根据第一列降序,第二列降序。第一列相等,第二列降序。
步骤:
1)混入Ordered 和 Serializable 特质(trait),实现自定义的用于排序的key
2)将要进行二次排序的文件加载进来生成(key,value)类型的RDD
3)使用sortByKey()基于自定义的key进行二次排序
4)去除排序的key,只保留排序的结果。
实现:
class SecondarySortKey(val first:Int, val second:Int) extends Orderd[SecondarySortKey] with Serializable {
def compare(other: SecondarySortKey):Int = {
if(this.first - other.first !=0){
this.first - other.first
} else{
this.second - other.second
}
}
}
Object SecondarySortApp{
def main(args:Array[String]) {
val conf = new SparkConf().setAppName("SecondAry").setMaster("local")
val sc = new SparkContext(conf)
val lines = sc.textFile("file://aa.txt")
val pariWithSortKey = lines.map( line => (new SecondarySortKey(line.split(" ")(0).toInt),line.split(" ")(1).toInt),line))
val sorted = pariWithSortKey.sortByKey(false)
val sortedResult = sorted.map(sortedLine => sortedLine._2)

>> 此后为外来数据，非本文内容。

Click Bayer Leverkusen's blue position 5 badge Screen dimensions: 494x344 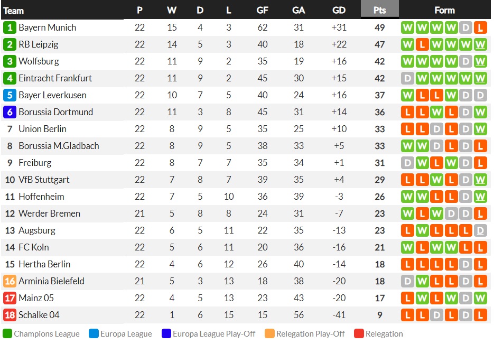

sortedResult.collect().foreach(println(_))
}
}
package spark.rdd
import org.apache.spark.rdd.RDD
import org.apache.spark.{SparkConf, SparkContext}
object SecondarySortApp {
// 第一列升序,第二列降序
def main(args: Array[String]): Unit = {
val conf = new SparkConf().setAppName("SortByKey").setMaster("local[*]")
val sc = new SparkContext(conf)
sc.setLogLevel("ERROR")
val data = sc.textFile("/test/file/secondarySort.txt",1)
// 巧妙运用List的默认排序方法
val value: RDD[(String, String)] = data.coalesce(1,false).map(line => (line, line)).sortByKey(true)
val value1: RDD[(String, List[String])] = data.map(line => (line.split(",")(0), line)).groupByKey(1).sortByKey(true).map(line => (line._1, line._2.toList.sortWith(_.compareTo(_) > 0)))
value1.map(_._2).flatMap(_.mkString("@").split("@")).foreach(println)
}
}